> WHAT THE TASK ASKS: Render the listing as a JSON list of strings, one string per line with blank lines left out, covering only the lines from the one containing "Task: Open Phiếu chi up-arrow icon" through the one containing "Action: point(207,57)", both included.
Start of GIVEN ENTRIES
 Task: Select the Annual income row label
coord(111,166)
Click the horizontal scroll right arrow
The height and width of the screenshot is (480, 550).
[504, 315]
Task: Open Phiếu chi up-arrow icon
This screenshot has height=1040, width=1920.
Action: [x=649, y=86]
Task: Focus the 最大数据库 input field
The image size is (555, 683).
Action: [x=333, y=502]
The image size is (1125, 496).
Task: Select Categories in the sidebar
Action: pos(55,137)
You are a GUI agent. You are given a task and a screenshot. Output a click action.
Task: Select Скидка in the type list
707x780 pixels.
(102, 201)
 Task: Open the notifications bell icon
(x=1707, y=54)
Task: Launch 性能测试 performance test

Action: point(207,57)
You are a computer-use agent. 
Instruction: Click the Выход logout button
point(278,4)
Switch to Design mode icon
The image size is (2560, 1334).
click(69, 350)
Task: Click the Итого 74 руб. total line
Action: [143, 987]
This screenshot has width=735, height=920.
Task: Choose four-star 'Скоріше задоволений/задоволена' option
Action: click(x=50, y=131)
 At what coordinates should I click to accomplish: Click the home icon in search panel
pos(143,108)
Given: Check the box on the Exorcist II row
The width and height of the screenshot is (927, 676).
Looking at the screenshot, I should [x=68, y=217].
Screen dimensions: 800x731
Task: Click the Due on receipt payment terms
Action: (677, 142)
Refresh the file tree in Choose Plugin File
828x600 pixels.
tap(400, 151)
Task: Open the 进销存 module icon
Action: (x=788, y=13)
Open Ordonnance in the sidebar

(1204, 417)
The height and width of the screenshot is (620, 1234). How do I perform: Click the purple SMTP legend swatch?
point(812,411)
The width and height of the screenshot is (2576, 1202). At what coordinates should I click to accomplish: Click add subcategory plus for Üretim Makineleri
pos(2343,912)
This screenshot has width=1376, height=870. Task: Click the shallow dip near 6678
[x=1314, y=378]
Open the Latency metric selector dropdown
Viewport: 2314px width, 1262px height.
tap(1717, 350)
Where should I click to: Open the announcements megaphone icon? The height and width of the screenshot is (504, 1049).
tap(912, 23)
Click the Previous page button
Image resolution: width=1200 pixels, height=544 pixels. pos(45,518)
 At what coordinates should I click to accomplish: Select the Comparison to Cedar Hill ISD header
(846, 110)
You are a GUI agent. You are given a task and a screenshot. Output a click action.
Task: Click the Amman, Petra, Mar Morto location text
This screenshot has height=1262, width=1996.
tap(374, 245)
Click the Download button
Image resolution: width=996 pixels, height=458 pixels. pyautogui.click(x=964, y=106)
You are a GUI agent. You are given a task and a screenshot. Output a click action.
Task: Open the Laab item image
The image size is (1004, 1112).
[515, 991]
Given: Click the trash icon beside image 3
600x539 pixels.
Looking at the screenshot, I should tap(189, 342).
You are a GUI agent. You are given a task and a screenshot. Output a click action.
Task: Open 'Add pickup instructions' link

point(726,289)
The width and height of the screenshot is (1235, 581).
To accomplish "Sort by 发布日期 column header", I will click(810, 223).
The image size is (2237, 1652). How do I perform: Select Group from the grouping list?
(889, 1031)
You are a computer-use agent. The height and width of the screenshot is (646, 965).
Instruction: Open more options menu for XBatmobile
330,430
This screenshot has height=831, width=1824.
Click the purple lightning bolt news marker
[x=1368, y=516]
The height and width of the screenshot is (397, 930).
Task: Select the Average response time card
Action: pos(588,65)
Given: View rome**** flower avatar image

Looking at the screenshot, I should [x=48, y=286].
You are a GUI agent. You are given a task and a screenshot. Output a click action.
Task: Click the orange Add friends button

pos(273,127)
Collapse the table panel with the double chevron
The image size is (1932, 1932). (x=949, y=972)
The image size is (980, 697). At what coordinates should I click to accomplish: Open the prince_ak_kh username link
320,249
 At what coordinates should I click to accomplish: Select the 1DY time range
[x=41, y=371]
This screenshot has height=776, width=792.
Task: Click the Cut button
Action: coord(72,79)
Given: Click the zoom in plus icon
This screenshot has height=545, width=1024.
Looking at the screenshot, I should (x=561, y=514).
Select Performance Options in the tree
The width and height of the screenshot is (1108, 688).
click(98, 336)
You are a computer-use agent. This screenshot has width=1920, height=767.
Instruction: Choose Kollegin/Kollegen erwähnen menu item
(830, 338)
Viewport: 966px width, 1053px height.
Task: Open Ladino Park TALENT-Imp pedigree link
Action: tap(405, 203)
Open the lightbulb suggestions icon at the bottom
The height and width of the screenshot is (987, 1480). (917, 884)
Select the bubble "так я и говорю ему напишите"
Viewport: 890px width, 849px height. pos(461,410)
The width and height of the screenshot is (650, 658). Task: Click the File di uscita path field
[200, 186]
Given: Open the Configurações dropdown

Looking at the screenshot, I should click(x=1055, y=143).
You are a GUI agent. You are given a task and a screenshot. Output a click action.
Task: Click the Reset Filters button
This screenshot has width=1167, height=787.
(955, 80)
End of GIVEN ENTRIES
> TASK OUTPUT:
[
  "Task: Open Phiếu chi up-arrow icon",
  "This screenshot has height=1040, width=1920.",
  "Action: [x=649, y=86]",
  "Task: Focus the 最大数据库 input field",
  "The image size is (555, 683).",
  "Action: [x=333, y=502]",
  "The image size is (1125, 496).",
  "Task: Select Categories in the sidebar",
  "Action: pos(55,137)",
  "You are a GUI agent. You are given a task and a screenshot. Output a click action.",
  "Task: Select Скидка in the type list",
  "707x780 pixels.",
  "(102, 201)",
  " Task: Open the notifications bell icon",
  "(x=1707, y=54)",
  "Task: Launch 性能测试 performance test",
  "Action: point(207,57)"
]